## start RECORD EXTRACTS

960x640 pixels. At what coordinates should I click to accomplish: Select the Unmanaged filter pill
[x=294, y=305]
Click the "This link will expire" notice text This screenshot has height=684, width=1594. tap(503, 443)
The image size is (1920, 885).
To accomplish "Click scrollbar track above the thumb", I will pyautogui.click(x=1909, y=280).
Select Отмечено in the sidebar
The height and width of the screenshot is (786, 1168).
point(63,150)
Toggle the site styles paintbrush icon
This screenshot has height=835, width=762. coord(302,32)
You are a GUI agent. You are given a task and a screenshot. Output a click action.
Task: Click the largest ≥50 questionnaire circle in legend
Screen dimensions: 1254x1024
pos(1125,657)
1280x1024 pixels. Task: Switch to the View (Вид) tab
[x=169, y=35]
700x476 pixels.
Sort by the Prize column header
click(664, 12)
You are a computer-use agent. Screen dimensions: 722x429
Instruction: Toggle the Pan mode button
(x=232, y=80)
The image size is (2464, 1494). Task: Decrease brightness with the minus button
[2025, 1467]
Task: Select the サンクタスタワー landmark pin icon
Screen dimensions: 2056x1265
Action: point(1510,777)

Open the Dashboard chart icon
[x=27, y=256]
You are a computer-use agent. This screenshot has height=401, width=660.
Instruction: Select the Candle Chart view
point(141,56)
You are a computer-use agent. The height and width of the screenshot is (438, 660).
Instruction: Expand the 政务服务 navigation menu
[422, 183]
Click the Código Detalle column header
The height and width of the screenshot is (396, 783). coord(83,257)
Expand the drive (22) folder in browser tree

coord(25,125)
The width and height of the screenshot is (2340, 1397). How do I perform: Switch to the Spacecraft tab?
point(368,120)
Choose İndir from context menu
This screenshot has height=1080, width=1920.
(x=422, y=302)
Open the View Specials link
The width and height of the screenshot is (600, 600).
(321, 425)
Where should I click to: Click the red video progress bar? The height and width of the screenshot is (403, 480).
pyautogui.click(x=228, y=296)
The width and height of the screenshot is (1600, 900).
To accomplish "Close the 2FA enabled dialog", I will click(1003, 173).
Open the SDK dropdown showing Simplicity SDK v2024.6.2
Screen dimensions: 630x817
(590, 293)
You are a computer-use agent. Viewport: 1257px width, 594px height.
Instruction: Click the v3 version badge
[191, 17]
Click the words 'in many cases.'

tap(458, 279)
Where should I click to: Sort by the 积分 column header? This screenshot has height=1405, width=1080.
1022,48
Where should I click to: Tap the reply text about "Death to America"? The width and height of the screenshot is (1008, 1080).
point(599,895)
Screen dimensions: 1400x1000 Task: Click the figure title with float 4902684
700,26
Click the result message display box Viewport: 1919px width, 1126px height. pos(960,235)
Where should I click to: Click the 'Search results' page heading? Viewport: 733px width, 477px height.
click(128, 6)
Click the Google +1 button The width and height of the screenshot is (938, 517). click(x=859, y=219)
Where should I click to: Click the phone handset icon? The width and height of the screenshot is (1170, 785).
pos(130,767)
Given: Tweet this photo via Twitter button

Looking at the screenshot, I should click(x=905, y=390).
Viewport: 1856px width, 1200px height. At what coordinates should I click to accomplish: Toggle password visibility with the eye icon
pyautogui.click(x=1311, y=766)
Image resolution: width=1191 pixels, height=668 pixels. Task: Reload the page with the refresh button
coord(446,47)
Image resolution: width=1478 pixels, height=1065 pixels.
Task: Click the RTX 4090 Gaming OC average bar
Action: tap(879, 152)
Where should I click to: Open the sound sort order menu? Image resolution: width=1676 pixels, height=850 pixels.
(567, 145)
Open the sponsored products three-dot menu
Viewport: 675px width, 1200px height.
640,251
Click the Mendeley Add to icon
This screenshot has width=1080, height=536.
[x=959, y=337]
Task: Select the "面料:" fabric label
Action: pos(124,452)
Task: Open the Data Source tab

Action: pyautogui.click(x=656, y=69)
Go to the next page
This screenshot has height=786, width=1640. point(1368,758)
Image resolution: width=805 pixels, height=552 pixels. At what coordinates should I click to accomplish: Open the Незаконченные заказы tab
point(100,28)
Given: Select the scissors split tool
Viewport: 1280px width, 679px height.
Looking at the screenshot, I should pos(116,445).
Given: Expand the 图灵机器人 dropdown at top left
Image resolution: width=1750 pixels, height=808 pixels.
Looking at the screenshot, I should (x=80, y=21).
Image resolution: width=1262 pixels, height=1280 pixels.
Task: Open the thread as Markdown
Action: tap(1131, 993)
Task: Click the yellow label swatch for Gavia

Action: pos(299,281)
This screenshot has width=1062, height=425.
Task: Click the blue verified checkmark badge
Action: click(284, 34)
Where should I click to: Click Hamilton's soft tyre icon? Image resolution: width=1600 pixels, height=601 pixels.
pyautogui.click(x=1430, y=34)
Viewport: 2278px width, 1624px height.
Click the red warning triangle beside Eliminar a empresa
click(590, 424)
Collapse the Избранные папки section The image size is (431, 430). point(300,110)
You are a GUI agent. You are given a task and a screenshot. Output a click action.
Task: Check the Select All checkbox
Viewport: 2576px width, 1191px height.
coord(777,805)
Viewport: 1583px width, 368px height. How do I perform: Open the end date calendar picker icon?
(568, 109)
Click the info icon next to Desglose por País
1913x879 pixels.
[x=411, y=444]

## end RECORD EXTRACTS

WORK INSTRUCTIONS:
Reproduce the listing above in full, replacing every occurrence of "column header" with "column heading" and leaving everything else unchanged.

COMPLETED TASK:
960x640 pixels. At what coordinates should I click to accomplish: Select the Unmanaged filter pill
[x=294, y=305]
Click the "This link will expire" notice text This screenshot has height=684, width=1594. tap(503, 443)
The image size is (1920, 885).
To accomplish "Click scrollbar track above the thumb", I will pyautogui.click(x=1909, y=280).
Select Отмечено in the sidebar
The height and width of the screenshot is (786, 1168).
point(63,150)
Toggle the site styles paintbrush icon
This screenshot has height=835, width=762. coord(302,32)
You are a GUI agent. You are given a task and a screenshot. Output a click action.
Task: Click the largest ≥50 questionnaire circle in legend
Screen dimensions: 1254x1024
pos(1125,657)
1280x1024 pixels. Task: Switch to the View (Вид) tab
[x=169, y=35]
700x476 pixels.
Sort by the Prize column heading
click(664, 12)
You are a computer-use agent. Screen dimensions: 722x429
Instruction: Toggle the Pan mode button
(x=232, y=80)
The image size is (2464, 1494). Task: Decrease brightness with the minus button
[2025, 1467]
Task: Select the サンクタスタワー landmark pin icon
Screen dimensions: 2056x1265
Action: point(1510,777)

Open the Dashboard chart icon
[x=27, y=256]
You are a computer-use agent. This screenshot has height=401, width=660.
Instruction: Select the Candle Chart view
point(141,56)
You are a computer-use agent. The height and width of the screenshot is (438, 660).
Instruction: Expand the 政务服务 navigation menu
[422, 183]
Click the Código Detalle column heading
The height and width of the screenshot is (396, 783). coord(83,257)
Expand the drive (22) folder in browser tree

coord(25,125)
The width and height of the screenshot is (2340, 1397). How do I perform: Switch to the Spacecraft tab?
point(368,120)
Choose İndir from context menu
This screenshot has height=1080, width=1920.
(x=422, y=302)
Open the View Specials link
The width and height of the screenshot is (600, 600).
(321, 425)
Where should I click to: Click the red video progress bar? The height and width of the screenshot is (403, 480).
pyautogui.click(x=228, y=296)
The width and height of the screenshot is (1600, 900).
To accomplish "Close the 2FA enabled dialog", I will click(1003, 173).
Open the SDK dropdown showing Simplicity SDK v2024.6.2
Screen dimensions: 630x817
(590, 293)
You are a computer-use agent. Viewport: 1257px width, 594px height.
Instruction: Click the v3 version badge
[191, 17]
Click the words 'in many cases.'

tap(458, 279)
Where should I click to: Sort by the 积分 column heading? This screenshot has height=1405, width=1080.
1022,48
Where should I click to: Tap the reply text about "Death to America"? The width and height of the screenshot is (1008, 1080).
point(599,895)
Screen dimensions: 1400x1000 Task: Click the figure title with float 4902684
700,26
Click the result message display box Viewport: 1919px width, 1126px height. pos(960,235)
Where should I click to: Click the 'Search results' page heading? Viewport: 733px width, 477px height.
click(128, 6)
Click the Google +1 button The width and height of the screenshot is (938, 517). click(x=859, y=219)
Where should I click to: Click the phone handset icon? The width and height of the screenshot is (1170, 785).
pos(130,767)
Given: Tweet this photo via Twitter button

Looking at the screenshot, I should click(x=905, y=390).
Viewport: 1856px width, 1200px height. At what coordinates should I click to accomplish: Toggle password visibility with the eye icon
pyautogui.click(x=1311, y=766)
Image resolution: width=1191 pixels, height=668 pixels. Task: Reload the page with the refresh button
coord(446,47)
Image resolution: width=1478 pixels, height=1065 pixels.
Task: Click the RTX 4090 Gaming OC average bar
Action: tap(879, 152)
Where should I click to: Open the sound sort order menu? Image resolution: width=1676 pixels, height=850 pixels.
(567, 145)
Open the sponsored products three-dot menu
Viewport: 675px width, 1200px height.
640,251
Click the Mendeley Add to icon
This screenshot has width=1080, height=536.
[x=959, y=337]
Task: Select the "面料:" fabric label
Action: pos(124,452)
Task: Open the Data Source tab

Action: pyautogui.click(x=656, y=69)
Go to the next page
This screenshot has height=786, width=1640. point(1368,758)
Image resolution: width=805 pixels, height=552 pixels. At what coordinates should I click to accomplish: Open the Незаконченные заказы tab
point(100,28)
Given: Select the scissors split tool
Viewport: 1280px width, 679px height.
Looking at the screenshot, I should pos(116,445).
Given: Expand the 图灵机器人 dropdown at top left
Image resolution: width=1750 pixels, height=808 pixels.
Looking at the screenshot, I should (x=80, y=21).
Image resolution: width=1262 pixels, height=1280 pixels.
Task: Open the thread as Markdown
Action: tap(1131, 993)
Task: Click the yellow label swatch for Gavia

Action: pos(299,281)
This screenshot has width=1062, height=425.
Task: Click the blue verified checkmark badge
Action: click(284, 34)
Where should I click to: Click Hamilton's soft tyre icon? Image resolution: width=1600 pixels, height=601 pixels.
pyautogui.click(x=1430, y=34)
Viewport: 2278px width, 1624px height.
Click the red warning triangle beside Eliminar a empresa
click(590, 424)
Collapse the Избранные папки section The image size is (431, 430). point(300,110)
You are a GUI agent. You are given a task and a screenshot. Output a click action.
Task: Check the Select All checkbox
Viewport: 2576px width, 1191px height.
coord(777,805)
Viewport: 1583px width, 368px height. How do I perform: Open the end date calendar picker icon?
(568, 109)
Click the info icon next to Desglose por País
1913x879 pixels.
[x=411, y=444]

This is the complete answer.